Intelligent assistants like Alexa and Siri, image searches that found the topic of a photo, and self-driving cars – these intelligent systems used machine learning to develop their expertise. In this module, I learned about various machine learning techniques but concentrated on deep neural learning. I learned about the underlying theory and got hands-on experience creating, training, evaluating, and using machine learning systems. I also examined how these technologies were used and misused and what that meant for our societies and communities.

 

Learning Outcomes

  • Compared and contrasted traditional relational databases with NoSQL databases for different data management needs.
  • Explored preliminary techniques in data analysis, focusing on formulating and answering questions with data.
  • Analyzed real-world datasets using various data visualization and analysis techniques for insights.
  • Understood the technical and socio-legal issues in storing, maintaining, and using datasets.
  • Prepared for managing and extracting value from large data collections, employing techniques like MapReduce for big data processing.

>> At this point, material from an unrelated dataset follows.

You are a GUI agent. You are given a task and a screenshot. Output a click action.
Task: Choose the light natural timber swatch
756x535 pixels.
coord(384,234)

Feedback on my assingments

The feedback highlights strengths in reaching the desired outcomes but underscores the necessity for better organization, understanding, and presentation of data analysis tasks. It suggests a more structured approach to coding, enhanced clarity in data handling, and a strategic consideration of data visualization techniques.

Reflections

  • Code Organization: Understanding the importance of breaking down code into manageable, understandable segments to facilitate error identification and correction.
  • Data Understanding: Recognizing the need for a thorough preliminary analysis of data to guide the analytical approach and minimize errors.
  • Visual Representation: Learning to select appropriate plotting methods based on the data type and the analytical question at hand, focusing on accurate and meaningful data representation.

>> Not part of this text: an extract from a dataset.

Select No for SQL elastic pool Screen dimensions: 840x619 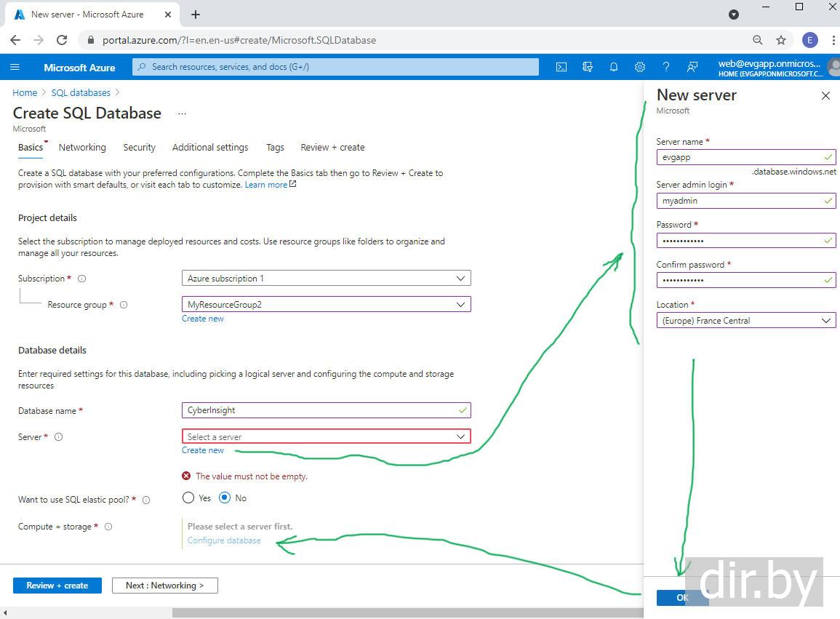(x=225, y=498)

Professional Skills Matrix learnt and Action Plan

 

Skills Gained or Enhanced:

  • Technical Skills: Enhanced proficiency in coding, understanding of data structures, and proficiency in data visualization tools.
  • Analytical Skills: Improved ability to interpret data, identify patterns, and make data-driven decisions.
  • Communication Skills: Development in explaining analytical processes and findings clearly through the use of markdown cells and structured reports.

Action Plan:

  • Improve Code Segmentation: Practice breaking down analysis into smaller, logical steps with clear annotations. Utilize markdown cells for commentary to enhance readability and understanding.
  • Deep Dive into Data Before Analysis: Allocate time to explore datasets thoroughly before starting the analysis. Use exploratory data analysis (EDA) techniques to understand data structures, missing values, and potential insights.
  • Attend Tutorials and Engage with Additional Learning Resources: Make a schedule to attend live tutorials or watch recordings to gain insights and tips on data analysis strategies and common pitfalls.
  • Refine Data Visualization Skills: Experiment with different types of visualizations for various data types. Focus on understanding when and how to use each plot type to accurately convey information.
  • Critically Evaluate Analysis and Visualizations: Regularly review and critique your work, asking for feedback from peers or mentors. Pay attention to the data's story and the clarity of its presentation.
  • Implement Feedback: Apply the feedback from these assignments to future work, particularly focusing on the organization of code and data, as well as the clarity and accuracy of data presentation and analysis.